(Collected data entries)
+ + + + + + +
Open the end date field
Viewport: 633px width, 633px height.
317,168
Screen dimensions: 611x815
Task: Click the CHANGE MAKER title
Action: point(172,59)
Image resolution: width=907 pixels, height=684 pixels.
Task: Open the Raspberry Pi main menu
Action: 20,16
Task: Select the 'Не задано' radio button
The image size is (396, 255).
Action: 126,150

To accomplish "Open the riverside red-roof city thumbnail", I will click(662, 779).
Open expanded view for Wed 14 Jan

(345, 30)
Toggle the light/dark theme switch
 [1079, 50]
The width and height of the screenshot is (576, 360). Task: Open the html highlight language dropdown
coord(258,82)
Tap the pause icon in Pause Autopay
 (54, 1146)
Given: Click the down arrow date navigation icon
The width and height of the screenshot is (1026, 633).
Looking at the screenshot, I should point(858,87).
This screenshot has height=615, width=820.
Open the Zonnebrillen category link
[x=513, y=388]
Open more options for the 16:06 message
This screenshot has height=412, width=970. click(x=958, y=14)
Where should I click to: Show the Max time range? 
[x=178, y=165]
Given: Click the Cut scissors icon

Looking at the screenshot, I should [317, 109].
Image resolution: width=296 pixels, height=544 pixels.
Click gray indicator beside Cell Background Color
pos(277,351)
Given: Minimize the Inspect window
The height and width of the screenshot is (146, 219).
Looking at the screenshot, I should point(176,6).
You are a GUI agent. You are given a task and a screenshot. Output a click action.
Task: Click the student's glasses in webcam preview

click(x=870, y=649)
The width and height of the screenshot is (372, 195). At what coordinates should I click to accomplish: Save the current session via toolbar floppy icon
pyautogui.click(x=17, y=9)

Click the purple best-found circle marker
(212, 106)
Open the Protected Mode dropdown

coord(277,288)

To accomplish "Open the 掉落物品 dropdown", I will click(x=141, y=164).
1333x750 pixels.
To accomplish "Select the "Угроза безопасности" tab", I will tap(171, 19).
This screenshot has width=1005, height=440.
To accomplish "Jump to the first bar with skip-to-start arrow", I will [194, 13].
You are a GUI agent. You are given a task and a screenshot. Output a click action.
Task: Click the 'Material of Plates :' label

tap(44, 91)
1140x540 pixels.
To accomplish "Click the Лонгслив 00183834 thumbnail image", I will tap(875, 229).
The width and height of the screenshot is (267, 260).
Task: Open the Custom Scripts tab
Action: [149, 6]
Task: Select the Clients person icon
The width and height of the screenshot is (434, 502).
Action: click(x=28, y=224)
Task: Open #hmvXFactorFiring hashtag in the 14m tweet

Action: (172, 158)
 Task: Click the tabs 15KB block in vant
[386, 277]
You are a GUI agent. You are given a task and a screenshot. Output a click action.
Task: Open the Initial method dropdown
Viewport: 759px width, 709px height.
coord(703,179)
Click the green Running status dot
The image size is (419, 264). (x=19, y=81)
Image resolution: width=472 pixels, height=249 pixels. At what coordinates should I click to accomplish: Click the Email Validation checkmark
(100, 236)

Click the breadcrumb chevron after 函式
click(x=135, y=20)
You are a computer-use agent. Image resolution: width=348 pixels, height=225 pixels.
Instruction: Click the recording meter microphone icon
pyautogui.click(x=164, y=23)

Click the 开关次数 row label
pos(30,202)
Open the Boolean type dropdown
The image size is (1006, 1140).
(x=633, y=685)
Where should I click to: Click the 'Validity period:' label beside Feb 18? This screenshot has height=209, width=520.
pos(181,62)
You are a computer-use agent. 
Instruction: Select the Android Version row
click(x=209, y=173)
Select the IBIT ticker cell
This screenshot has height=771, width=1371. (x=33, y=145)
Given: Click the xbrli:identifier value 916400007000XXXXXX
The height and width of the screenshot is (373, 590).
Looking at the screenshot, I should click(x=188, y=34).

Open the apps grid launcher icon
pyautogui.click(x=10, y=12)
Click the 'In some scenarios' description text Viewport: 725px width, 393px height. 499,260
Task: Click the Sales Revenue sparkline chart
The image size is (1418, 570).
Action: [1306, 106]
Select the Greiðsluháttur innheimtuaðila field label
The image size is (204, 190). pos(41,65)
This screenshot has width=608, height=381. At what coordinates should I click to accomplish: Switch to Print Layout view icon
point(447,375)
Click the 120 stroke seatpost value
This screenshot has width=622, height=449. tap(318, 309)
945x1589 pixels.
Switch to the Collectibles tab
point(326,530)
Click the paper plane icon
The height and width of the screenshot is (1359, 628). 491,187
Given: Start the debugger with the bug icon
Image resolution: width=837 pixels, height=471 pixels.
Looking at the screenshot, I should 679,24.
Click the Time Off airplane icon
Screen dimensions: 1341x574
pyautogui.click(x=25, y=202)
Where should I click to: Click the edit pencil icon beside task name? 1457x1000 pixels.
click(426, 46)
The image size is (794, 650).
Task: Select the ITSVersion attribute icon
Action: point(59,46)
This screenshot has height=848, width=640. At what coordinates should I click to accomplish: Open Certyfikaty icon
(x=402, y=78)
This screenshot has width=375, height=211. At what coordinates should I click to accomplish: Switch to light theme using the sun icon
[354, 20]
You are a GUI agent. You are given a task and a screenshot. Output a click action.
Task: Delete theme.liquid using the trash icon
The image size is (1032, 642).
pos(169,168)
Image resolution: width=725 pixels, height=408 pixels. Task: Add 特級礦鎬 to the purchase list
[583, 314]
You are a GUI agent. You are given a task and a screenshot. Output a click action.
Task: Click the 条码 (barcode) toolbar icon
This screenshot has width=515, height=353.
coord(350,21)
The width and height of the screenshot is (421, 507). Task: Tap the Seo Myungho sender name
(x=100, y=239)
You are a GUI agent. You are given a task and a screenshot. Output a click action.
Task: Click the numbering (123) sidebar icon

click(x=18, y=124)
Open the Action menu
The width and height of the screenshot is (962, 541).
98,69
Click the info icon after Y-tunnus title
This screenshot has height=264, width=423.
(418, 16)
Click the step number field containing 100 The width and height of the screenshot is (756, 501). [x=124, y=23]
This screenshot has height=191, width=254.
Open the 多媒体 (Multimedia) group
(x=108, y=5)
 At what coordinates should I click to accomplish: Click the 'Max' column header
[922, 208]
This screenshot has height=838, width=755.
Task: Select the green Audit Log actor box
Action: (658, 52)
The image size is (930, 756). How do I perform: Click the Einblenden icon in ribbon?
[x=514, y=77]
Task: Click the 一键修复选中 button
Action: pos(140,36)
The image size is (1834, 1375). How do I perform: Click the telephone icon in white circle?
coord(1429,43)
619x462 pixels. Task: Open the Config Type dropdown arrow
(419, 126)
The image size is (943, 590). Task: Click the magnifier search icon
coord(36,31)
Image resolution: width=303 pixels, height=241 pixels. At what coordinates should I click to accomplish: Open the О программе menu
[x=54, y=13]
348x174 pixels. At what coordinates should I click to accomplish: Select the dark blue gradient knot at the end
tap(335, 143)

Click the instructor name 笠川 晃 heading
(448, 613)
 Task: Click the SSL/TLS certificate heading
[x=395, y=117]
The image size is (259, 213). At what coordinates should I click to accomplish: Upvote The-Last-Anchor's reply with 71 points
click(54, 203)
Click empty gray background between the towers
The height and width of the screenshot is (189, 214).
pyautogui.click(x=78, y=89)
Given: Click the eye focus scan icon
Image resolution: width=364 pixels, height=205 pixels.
+ + + + + + +
* Task prompt *
Copy down the entries exactly, leaving out no line.

* Task result *
Open the end date field
Viewport: 633px width, 633px height.
317,168
Screen dimensions: 611x815
Task: Click the CHANGE MAKER title
Action: point(172,59)
Image resolution: width=907 pixels, height=684 pixels.
Task: Open the Raspberry Pi main menu
Action: 20,16
Task: Select the 'Не задано' radio button
The image size is (396, 255).
Action: 126,150

To accomplish "Open the riverside red-roof city thumbnail", I will click(662, 779).
Open expanded view for Wed 14 Jan

(345, 30)
Toggle the light/dark theme switch
 [1079, 50]
The width and height of the screenshot is (576, 360). Task: Open the html highlight language dropdown
coord(258,82)
Tap the pause icon in Pause Autopay
 (54, 1146)
Given: Click the down arrow date navigation icon
The width and height of the screenshot is (1026, 633).
Looking at the screenshot, I should point(858,87).
This screenshot has height=615, width=820.
Open the Zonnebrillen category link
[x=513, y=388]
Open more options for the 16:06 message
This screenshot has height=412, width=970. click(x=958, y=14)
Where should I click to: Show the Max time range? 
[x=178, y=165]
Given: Click the Cut scissors icon

Looking at the screenshot, I should [317, 109].
Image resolution: width=296 pixels, height=544 pixels.
Click gray indicator beside Cell Background Color
pos(277,351)
Given: Minimize the Inspect window
The height and width of the screenshot is (146, 219).
Looking at the screenshot, I should point(176,6).
You are a GUI agent. You are given a task and a screenshot. Output a click action.
Task: Click the student's glasses in webcam preview

click(x=870, y=649)
The width and height of the screenshot is (372, 195). At what coordinates should I click to accomplish: Save the current session via toolbar floppy icon
pyautogui.click(x=17, y=9)

Click the purple best-found circle marker
(212, 106)
Open the Protected Mode dropdown

coord(277,288)

To accomplish "Open the 掉落物品 dropdown", I will click(x=141, y=164).
1333x750 pixels.
To accomplish "Select the "Угроза безопасности" tab", I will tap(171, 19).
This screenshot has width=1005, height=440.
To accomplish "Jump to the first bar with skip-to-start arrow", I will [194, 13].
You are a GUI agent. You are given a task and a screenshot. Output a click action.
Task: Click the 'Material of Plates :' label

tap(44, 91)
1140x540 pixels.
To accomplish "Click the Лонгслив 00183834 thumbnail image", I will tap(875, 229).
The width and height of the screenshot is (267, 260).
Task: Open the Custom Scripts tab
Action: [149, 6]
Task: Select the Clients person icon
The width and height of the screenshot is (434, 502).
Action: click(x=28, y=224)
Task: Open #hmvXFactorFiring hashtag in the 14m tweet

Action: (172, 158)
 Task: Click the tabs 15KB block in vant
[386, 277]
You are a GUI agent. You are given a task and a screenshot. Output a click action.
Task: Open the Initial method dropdown
Viewport: 759px width, 709px height.
coord(703,179)
Click the green Running status dot
The image size is (419, 264). (x=19, y=81)
Image resolution: width=472 pixels, height=249 pixels. At what coordinates should I click to accomplish: Click the Email Validation checkmark
(100, 236)

Click the breadcrumb chevron after 函式
click(x=135, y=20)
You are a computer-use agent. Image resolution: width=348 pixels, height=225 pixels.
Instruction: Click the recording meter microphone icon
pyautogui.click(x=164, y=23)

Click the 开关次数 row label
pos(30,202)
Open the Boolean type dropdown
The image size is (1006, 1140).
(x=633, y=685)
Where should I click to: Click the 'Validity period:' label beside Feb 18? This screenshot has height=209, width=520.
pos(181,62)
You are a computer-use agent. 
Instruction: Select the Android Version row
click(x=209, y=173)
Select the IBIT ticker cell
This screenshot has height=771, width=1371. (x=33, y=145)
Given: Click the xbrli:identifier value 916400007000XXXXXX
The height and width of the screenshot is (373, 590).
Looking at the screenshot, I should click(x=188, y=34).

Open the apps grid launcher icon
pyautogui.click(x=10, y=12)
Click the 'In some scenarios' description text Viewport: 725px width, 393px height. 499,260
Task: Click the Sales Revenue sparkline chart
The image size is (1418, 570).
Action: [1306, 106]
Select the Greiðsluháttur innheimtuaðila field label
The image size is (204, 190). pos(41,65)
This screenshot has width=608, height=381. At what coordinates should I click to accomplish: Switch to Print Layout view icon
point(447,375)
Click the 120 stroke seatpost value
This screenshot has width=622, height=449. tap(318, 309)
945x1589 pixels.
Switch to the Collectibles tab
point(326,530)
Click the paper plane icon
The height and width of the screenshot is (1359, 628). 491,187
Given: Start the debugger with the bug icon
Image resolution: width=837 pixels, height=471 pixels.
Looking at the screenshot, I should 679,24.
Click the Time Off airplane icon
Screen dimensions: 1341x574
pyautogui.click(x=25, y=202)
Where should I click to: Click the edit pencil icon beside task name? 1457x1000 pixels.
click(426, 46)
The image size is (794, 650).
Task: Select the ITSVersion attribute icon
Action: point(59,46)
This screenshot has height=848, width=640. At what coordinates should I click to accomplish: Open Certyfikaty icon
(x=402, y=78)
This screenshot has width=375, height=211. At what coordinates should I click to accomplish: Switch to light theme using the sun icon
[354, 20]
You are a GUI agent. You are given a task and a screenshot. Output a click action.
Task: Delete theme.liquid using the trash icon
The image size is (1032, 642).
pos(169,168)
Image resolution: width=725 pixels, height=408 pixels. Task: Add 特級礦鎬 to the purchase list
[583, 314]
You are a GUI agent. You are given a task and a screenshot. Output a click action.
Task: Click the 条码 (barcode) toolbar icon
This screenshot has width=515, height=353.
coord(350,21)
The width and height of the screenshot is (421, 507). Task: Tap the Seo Myungho sender name
(x=100, y=239)
You are a GUI agent. You are given a task and a screenshot. Output a click action.
Task: Click the numbering (123) sidebar icon

click(x=18, y=124)
Open the Action menu
The width and height of the screenshot is (962, 541).
98,69
Click the info icon after Y-tunnus title
This screenshot has height=264, width=423.
(418, 16)
Click the step number field containing 100 The width and height of the screenshot is (756, 501). [x=124, y=23]
This screenshot has height=191, width=254.
Open the 多媒体 (Multimedia) group
(x=108, y=5)
 At what coordinates should I click to accomplish: Click the 'Max' column header
[922, 208]
This screenshot has height=838, width=755.
Task: Select the green Audit Log actor box
Action: (658, 52)
The image size is (930, 756). How do I perform: Click the Einblenden icon in ribbon?
[x=514, y=77]
Task: Click the 一键修复选中 button
Action: pos(140,36)
The image size is (1834, 1375). How do I perform: Click the telephone icon in white circle?
coord(1429,43)
619x462 pixels. Task: Open the Config Type dropdown arrow
(419, 126)
The image size is (943, 590). Task: Click the magnifier search icon
coord(36,31)
Image resolution: width=303 pixels, height=241 pixels. At what coordinates should I click to accomplish: Open the О программе menu
[x=54, y=13]
348x174 pixels. At what coordinates should I click to accomplish: Select the dark blue gradient knot at the end
tap(335, 143)

Click the instructor name 笠川 晃 heading
(448, 613)
 Task: Click the SSL/TLS certificate heading
[x=395, y=117]
The image size is (259, 213). At what coordinates should I click to accomplish: Upvote The-Last-Anchor's reply with 71 points
click(54, 203)
Click empty gray background between the towers
The height and width of the screenshot is (189, 214).
pyautogui.click(x=78, y=89)
Given: Click the eye focus scan icon
Image resolution: width=364 pixels, height=205 pixels.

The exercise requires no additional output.